| TASK REQUIREMENTS |
Could the listing be repeated exactly, with every picture dropped?

| INPUT RECORDS |
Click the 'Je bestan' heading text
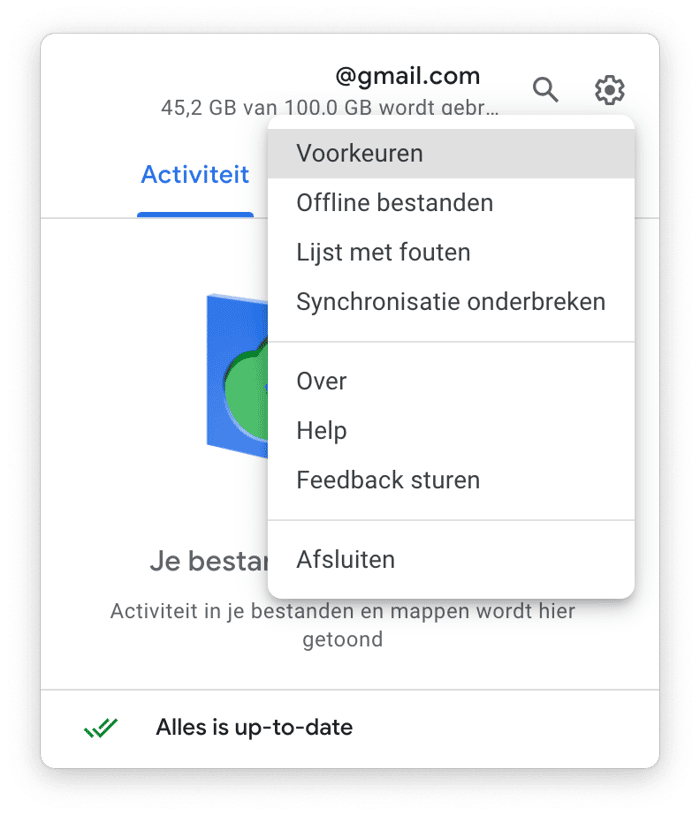 (209, 561)
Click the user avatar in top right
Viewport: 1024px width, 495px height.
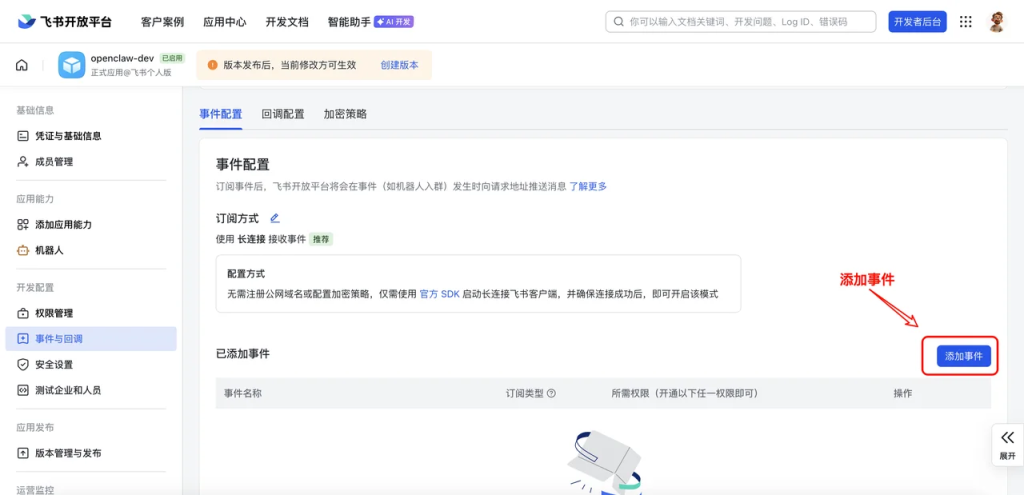tap(997, 22)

| TASK OUTPUT |
Click the 'Je bestan' heading text
 (209, 561)
Click the user avatar in top right
Viewport: 1024px width, 495px height.
tap(997, 22)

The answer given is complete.